## Selection

This is the dining hall, where, at 6:30 am and 10:30 am, we ate meals in silence.
Most of the people in the picture wearing white are Thai lay (not ordained) women. Large numbers of them came to Wat Ram Poeng to do a retreat when they were having problems in life – from what I could tell, alcoholism for themselves or in their family, marriage troubles, financial issues. Their retreats were separate from ours, and seemed different in tone; they meditated in a group, listened to lectures, and engaged in group chanting and devotional practices.
Me in the dining hall. Each meal had both a meat option (which was super meat-y), and a vegetarian option. I ate the meat for a few days, but, once I realized I could not identify many of the meats I was eating, and was sick of gristle, I switched over to just veg.
I want to know what love is. And I want the pre-meal lovingkindness chant cards to show me.
The office of Ajahn Suphen, the abbot of Wat Ram Poeng. As I said, we farang (foreigners) visited the office around five pm each day, to briefly check in with Suphen (or, sometimes, a senior nun) as to how many hours we meditated since our previous interview, and maybe get a new refinement of the technique assigned. There wasn’t usually much in the way of psychological discussion (in contrast with interviews with American Dharma teachers).
I was a little surprised that Ajahn Suphen, an apparently well-known monk and abbot of a huge city temple that had many visitors each day, would take the time to personally interview each us daily. But, I suppose that spreading Dharma is what he has dedicated his life to.
I was also a little surprised by how crowded his office was with statues and tsotchkes. To be fair, I think that many of them were gifts from reverential Thai lay devotees who had done retreats at the temple, and wanted to express their gratitude.
Twice a month, Buddhist temples in Thailand celebrate a festival called Wan Phra. At Wat Pah Nanachat, Wan Phra meant staying awake all night in the cold night air, meditating. At Wat Ram Poeng, it meant a fun ceremony filled with flowers, incense, and smiles.
I took a bunch of pictures of pretty things the day I left WPR.
Here is a window on the second floor terrace of the library. The library was something that some people at some point in the past had taken a lot of pride (and invested a lot of time and effort) in making look nice.
More views of the second floor windows at Wat Ram Poeng.
I meditated a little out there. It was relaxing and beautiful, but, there was too much exhaust grit on the ground for me to want to walk there barefoot, and also it took too long to walk to the nearest bathroom.

## Requirements
[1] Answer these questions from the Wat Ram Poeng account:
(a) At what times were meals eaten in the dining hall?
(b) Around what time each day did the foreigners visit the abbot's office?
(c) How often do Buddhist temples in Thailand celebrate Wan Phra?
[2] Copy word for word the passage of the Wat Ram Poeng account that opens with "Twice a month, Buddhist" and closes with "at Wat Ram Poeng.".

## Record excerpts
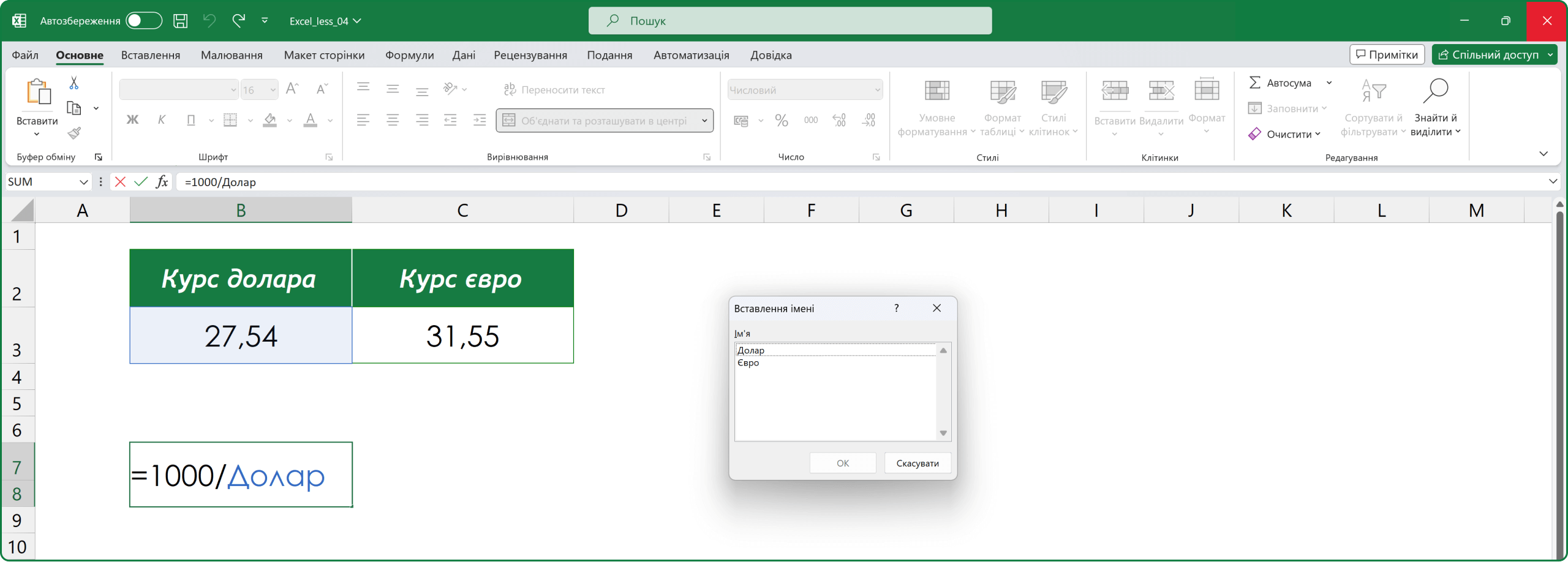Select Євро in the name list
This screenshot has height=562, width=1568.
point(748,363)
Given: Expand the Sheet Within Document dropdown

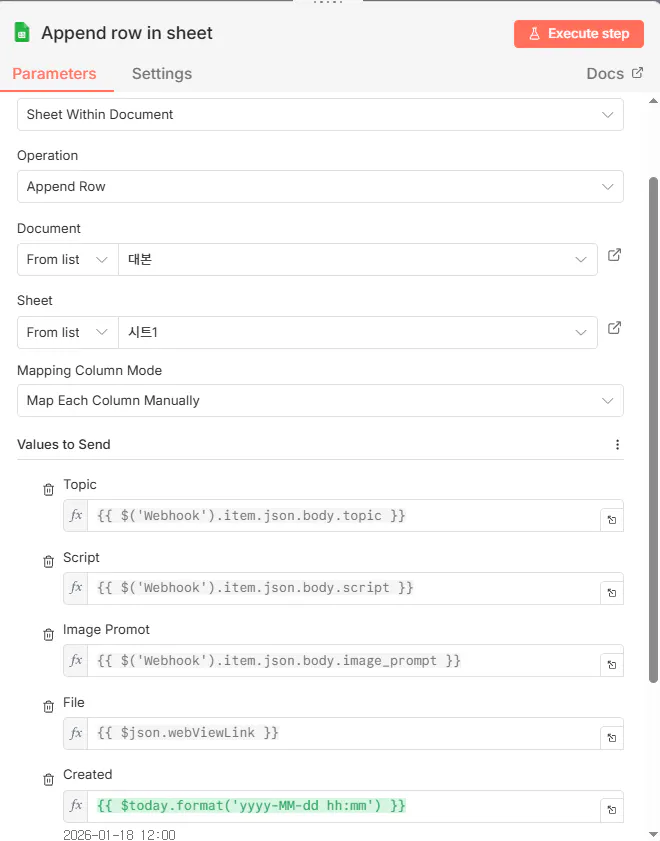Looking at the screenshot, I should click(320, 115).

## Answers
[1]
(a) At 6:30 am and 10:30 am.
(b) Around five pm.
(c) Twice a month.

[2]
Twice a month, Buddhist temples in Thailand celebrate a festival called Wan Phra. At Wat Pah Nanachat, Wan Phra meant staying awake all night in the cold night air, meditating. At Wat Ram Poeng, it meant a fun ceremony filled with flowers, incense, and smiles.
I took a bunch of pictures of pretty things the day I left WPR.
Here is a window on the second floor terrace of the library. The library was something that some people at some point in the past had taken a lot of pride (and invested a lot of time and effort) in making look nice.
More views of the second floor windows at Wat Ram Poeng.